What’s blue and not very heavy?
Light blue
Homosexuality is found in over 150 different species, homophobia is only found in two.
We aren't doing enough to exterminate the fag-hating squirrel.
What do you call a hippie’s wife?
Mississippi.
[Possibly OC] How excited was Wendy to go to Neverland?
She was so excited that she nearly Peter Pans.
Why haven’t aliens visited our solar system yet?
They checked the reviews……………. only one star.
What do you say to your sister when she’s crying?
Are you having a crisis?
If all people were like Redditors, we would have a better planet
Because Recycling old shit is what Redditors do best . P.S.A – Do recycle ♻
My wife has evil lessons with Satan every week.
I don’t know how much she charges,
How do you get a philosophy major off of your front porch?
Pay him for the pizza.
Two cows standing in a field, one says to the other “you worried about that mad cow disease?”
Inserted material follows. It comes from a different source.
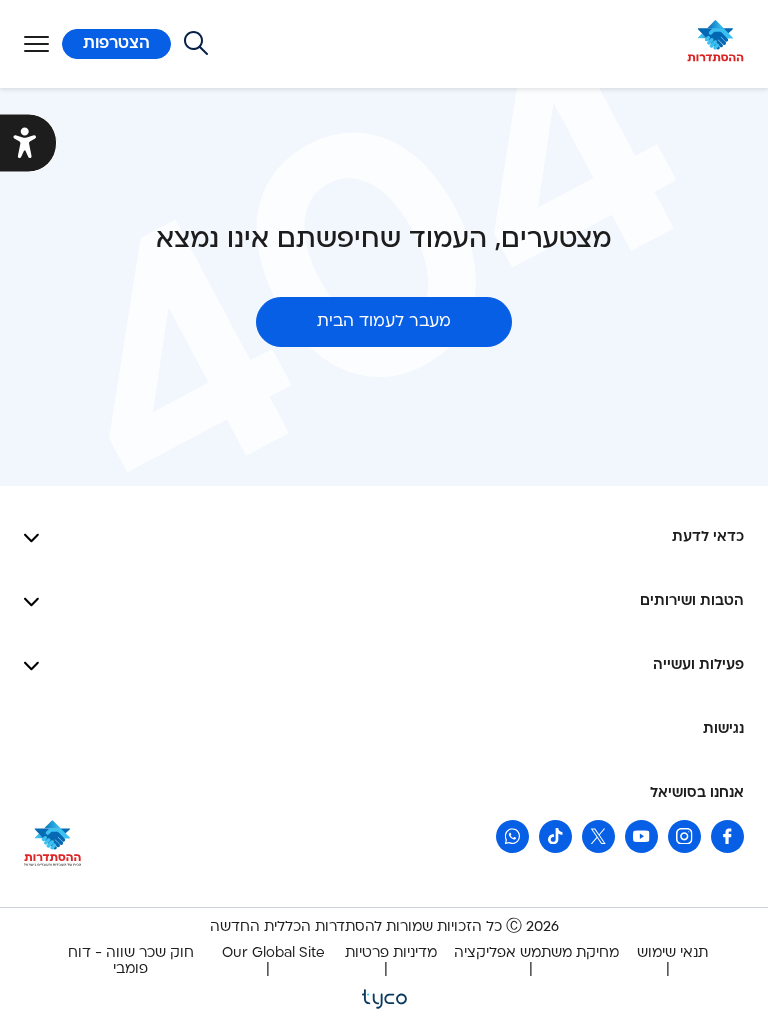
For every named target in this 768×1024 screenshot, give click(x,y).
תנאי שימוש (672, 953)
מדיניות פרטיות (391, 953)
The other cow says "no I'm a penguin"
A desert island with six women
A bloke found himself stranded on a desert island with six women. To keep it fair, it was decided he would service a different woman every night and have Mondays free. After a few months the man was exhausted, realising how tiring it was to perform constantly every night except one. Then one day, to his joy, he found a man washed up on the beach who would be able to take some of the workload from him. However, his hopes were shattered when the man's first words were, "Hi, gorgeous, how about the kiss of life?" 'Oh f*ck,' thinks the man, 'there goes Mondays.'
My teenager took his driving test today and managed to get 8 out of 10.
The remaining 2 jumped out of the way.